Tropical storms and monsoon rains have pummelled Southeast and South Asia this month, triggering landslides and flash floods from the rainforests of Indonesia's western Sumatra island to highland plantations in Sri Lanka.
"Everything is lacking, especially medical personnel. We are short on doctors," Muzakir Manaf, the governor of Indonesia's Aceh province, told reporters late Sunday.
Indonesia's national disaster mitigation agency (BNPB) said 961 people in Aceh, North Sumatra and West Sumatra had been killed, while 293 were missing. More than a million people were displaced, the agency said.
In Pidie Jaya, a district in Aceh badly affected by the floods, four elephants from a nearby training centre picked up large pieces of rubble with their trunks and helped shift stuck vehicles.
"We brought four elephants to clear the debris from the houses of the communities that were swept away by the flood," Hadi Sofyan, the head of a local conservation agency, told AFP.
"Our target is to clean the debris near the residents' houses so they can access their homes," he said, adding the elephants would be used for the rest of the week.
The downpours and subsequent landslides throughout western Indonesia have injured at least 5,000 people and devastated infrastructure, including schools and hospitals.
In the city of Banda Aceh, long queues formed for drinking water and fuel, and prices of basic commodities such as eggs were skyrocketing, an AFP correspondent said.
Costs to rebuild after the disaster could run up to 51.82 trillion rupiah ($3.1 billion), the BNPB said late Sunday.
- Extra troops -
In Sri Lanka, the military deployed thousands of extra troops to aid recovery efforts on Monday after a devastating cyclone caused a wave of destruction and killed 627 people.
More than two million people -- nearly 10 percent of the population -- have been affected by Cyclone Ditwah, the worst on the island this century.
Sri Lanka is expecting further heavy monsoon rains this week, topping five centimetres in many places, the Disaster Management Centre (DMC) said.
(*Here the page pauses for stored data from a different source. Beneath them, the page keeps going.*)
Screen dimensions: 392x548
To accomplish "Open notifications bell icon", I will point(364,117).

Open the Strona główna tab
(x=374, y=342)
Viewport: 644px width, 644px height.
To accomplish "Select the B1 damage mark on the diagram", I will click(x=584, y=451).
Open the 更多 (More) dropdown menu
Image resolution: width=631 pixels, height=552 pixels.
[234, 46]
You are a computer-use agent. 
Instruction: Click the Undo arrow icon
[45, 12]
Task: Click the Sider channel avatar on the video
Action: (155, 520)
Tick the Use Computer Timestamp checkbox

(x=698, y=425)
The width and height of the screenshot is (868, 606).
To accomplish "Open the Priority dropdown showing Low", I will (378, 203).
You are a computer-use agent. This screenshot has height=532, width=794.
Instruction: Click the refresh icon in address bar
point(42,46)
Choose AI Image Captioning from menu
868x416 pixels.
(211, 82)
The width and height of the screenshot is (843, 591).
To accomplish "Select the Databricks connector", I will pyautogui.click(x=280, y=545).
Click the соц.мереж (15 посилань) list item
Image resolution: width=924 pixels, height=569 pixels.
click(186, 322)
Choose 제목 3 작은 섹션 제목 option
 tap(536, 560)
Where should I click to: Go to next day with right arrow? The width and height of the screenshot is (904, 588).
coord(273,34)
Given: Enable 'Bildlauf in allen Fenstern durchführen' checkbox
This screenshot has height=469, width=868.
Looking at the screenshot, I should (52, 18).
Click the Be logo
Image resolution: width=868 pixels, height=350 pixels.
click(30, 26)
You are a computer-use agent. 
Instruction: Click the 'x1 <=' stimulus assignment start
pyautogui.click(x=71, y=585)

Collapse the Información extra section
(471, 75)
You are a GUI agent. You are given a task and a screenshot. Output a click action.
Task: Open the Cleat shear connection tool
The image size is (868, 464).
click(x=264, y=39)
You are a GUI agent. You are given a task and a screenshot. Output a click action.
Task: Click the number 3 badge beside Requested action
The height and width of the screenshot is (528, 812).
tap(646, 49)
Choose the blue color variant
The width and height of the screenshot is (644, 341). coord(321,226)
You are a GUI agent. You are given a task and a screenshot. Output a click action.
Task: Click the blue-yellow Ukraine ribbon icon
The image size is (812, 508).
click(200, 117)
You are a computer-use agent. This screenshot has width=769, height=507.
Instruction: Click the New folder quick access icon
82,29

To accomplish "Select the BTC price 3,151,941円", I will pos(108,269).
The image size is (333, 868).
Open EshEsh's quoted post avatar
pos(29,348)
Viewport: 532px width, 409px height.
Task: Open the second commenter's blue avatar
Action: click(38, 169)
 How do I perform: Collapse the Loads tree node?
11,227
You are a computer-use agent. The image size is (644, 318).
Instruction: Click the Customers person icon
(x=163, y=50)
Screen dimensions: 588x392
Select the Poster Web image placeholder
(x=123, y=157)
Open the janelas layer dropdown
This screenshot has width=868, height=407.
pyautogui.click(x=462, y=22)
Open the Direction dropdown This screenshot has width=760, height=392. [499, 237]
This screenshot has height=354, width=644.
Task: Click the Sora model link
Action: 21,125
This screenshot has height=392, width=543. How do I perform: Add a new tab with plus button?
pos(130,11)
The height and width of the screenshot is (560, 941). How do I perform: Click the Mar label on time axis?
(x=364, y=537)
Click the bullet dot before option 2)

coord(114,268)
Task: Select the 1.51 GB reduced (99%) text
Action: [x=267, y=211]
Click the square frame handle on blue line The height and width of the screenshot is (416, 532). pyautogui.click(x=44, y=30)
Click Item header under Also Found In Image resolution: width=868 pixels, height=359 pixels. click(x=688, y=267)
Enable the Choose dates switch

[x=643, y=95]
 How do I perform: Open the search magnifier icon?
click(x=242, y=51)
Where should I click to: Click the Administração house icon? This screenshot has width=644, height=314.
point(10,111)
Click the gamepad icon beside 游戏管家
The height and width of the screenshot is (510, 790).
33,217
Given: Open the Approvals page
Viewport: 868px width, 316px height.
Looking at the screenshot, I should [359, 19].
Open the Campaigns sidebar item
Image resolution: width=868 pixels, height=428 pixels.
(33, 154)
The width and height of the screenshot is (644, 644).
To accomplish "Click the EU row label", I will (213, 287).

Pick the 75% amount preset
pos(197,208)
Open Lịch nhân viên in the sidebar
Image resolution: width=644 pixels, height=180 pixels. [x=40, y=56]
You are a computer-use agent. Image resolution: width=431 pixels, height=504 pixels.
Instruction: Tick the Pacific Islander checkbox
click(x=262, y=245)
It issued warnings of further landslides.
Army chief Lasantha Rodrigo said 38,500 security personnel had been deployed to boost recovery and clean-up operations in flood-affected and landslide-hit areas, nearly doubling the initial deployment.
"Since the disaster, security forces have been able to rescue 31,116 people who were in distress," Rodrigo said in a statement.
President Anura Kumara Dissanayake unveiled a recovery package, offering 10 million rupees ($33,000) for victims to buy land in safer areas and rebuild.
The government will also offer livelihood support and cash assistance to replace kitchen utensils and bedding and to buy food.
It is not clear how much the relief package will cost the government, which is still emerging from an economic meltdown in 2022 when it ran out of foreign exchange reserves to finance even essential imports.
Dissanayake has said the government cannot fund reconstruction alone and has appealed for foreign assistance, including from the International Monetary Fund.
Seasonal monsoon rains are a feature of life in South Asia and Southeast Asia, flooding rice fields and nourishing the growth of other key crops.
However, climate change is making the phenomenon more erratic, unpredictable, and deadly throughout the regions.